> [WORK INSTRUCTIONS] Lay out these lines as a numbered list, leaving out blank lines and the pictures.

--- RECORDS TO USE ---

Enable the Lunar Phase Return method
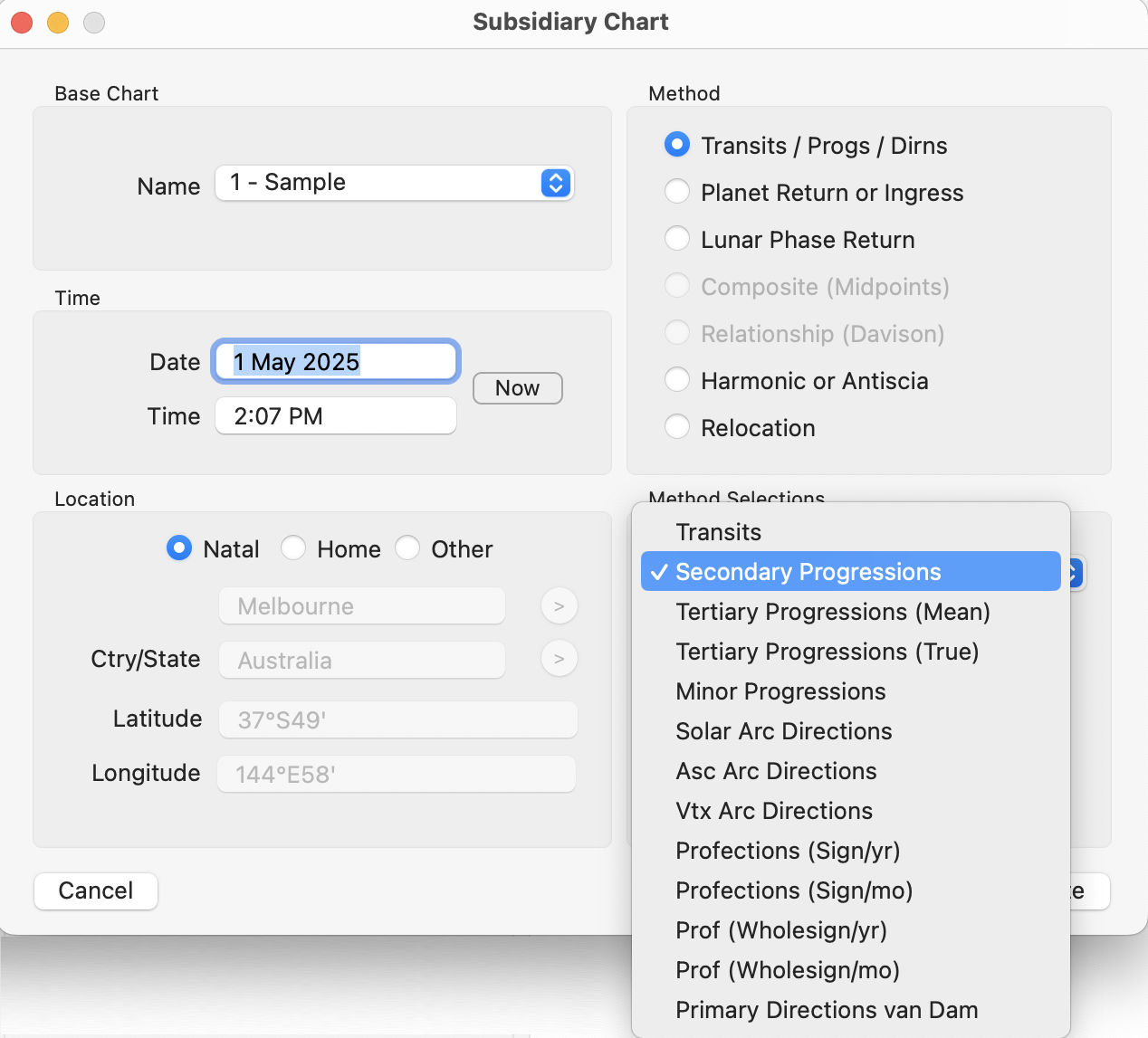Viewport: 1148px width, 1038px height. [x=677, y=238]
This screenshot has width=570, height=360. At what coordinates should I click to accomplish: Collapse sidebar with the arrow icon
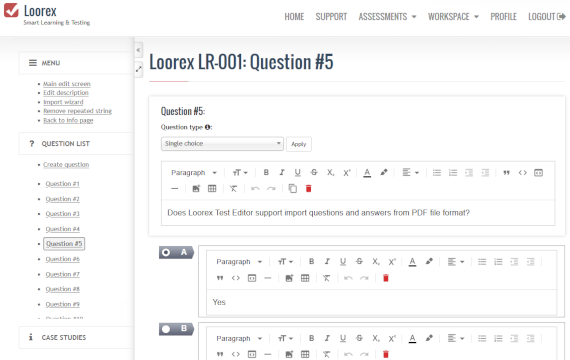138,50
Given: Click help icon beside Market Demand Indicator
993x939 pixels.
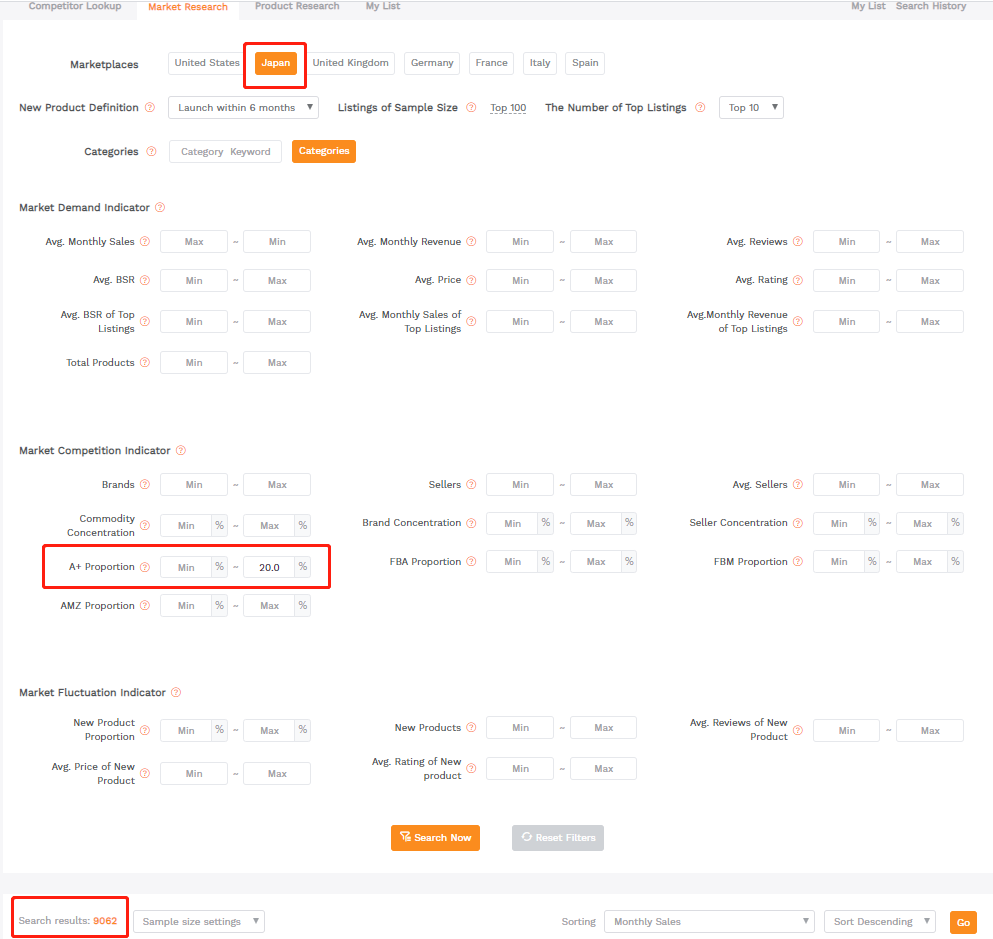Looking at the screenshot, I should pos(160,208).
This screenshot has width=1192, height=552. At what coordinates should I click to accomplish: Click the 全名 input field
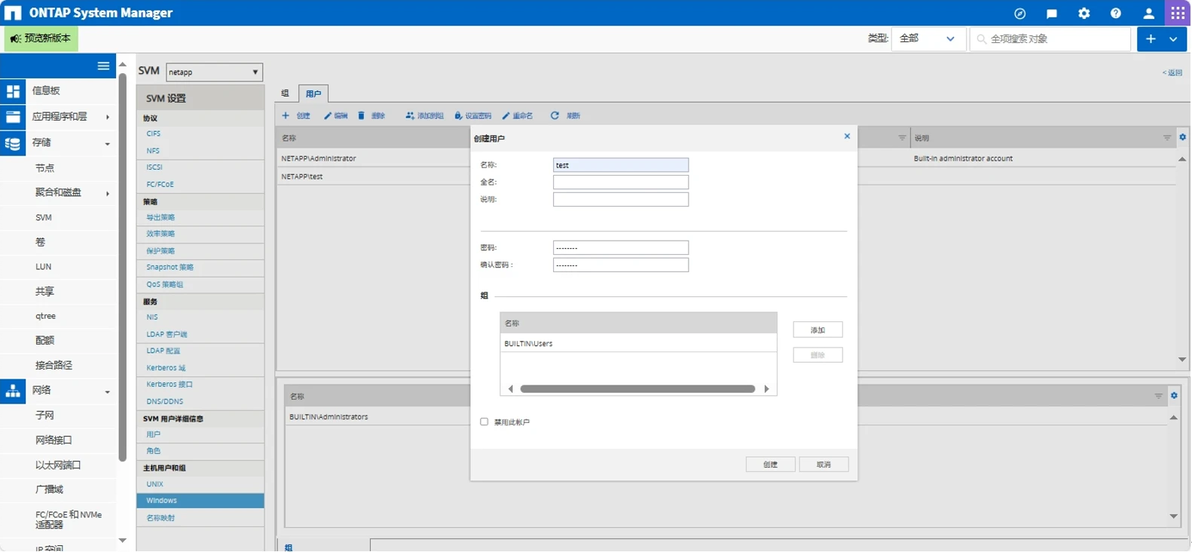coord(620,182)
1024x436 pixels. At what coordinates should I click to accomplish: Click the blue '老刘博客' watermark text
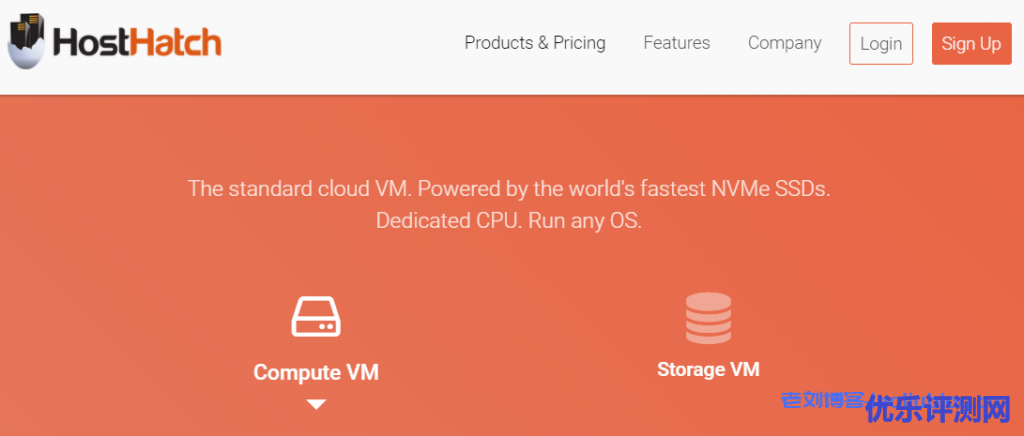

---

> [SOLUTION TO THE PROBLEM]
1. Enable the Lunar Phase Return method
2. Viewport: 1148px width, 1038px height. [x=677, y=238]
3. This screenshot has width=570, height=360. At what coordinates should I click to accomplish: Collapse sidebar with the arrow icon
4. 138,50
5. Given: Click help icon beside Market Demand Indicator
6. 993x939 pixels.
7. Looking at the screenshot, I should pos(160,208).
8. This screenshot has width=1192, height=552. At what coordinates should I click to accomplish: Click the 全名 input field
9. coord(620,182)
10. 1024x436 pixels. At what coordinates should I click to accomplish: Click the blue '老刘博客' watermark text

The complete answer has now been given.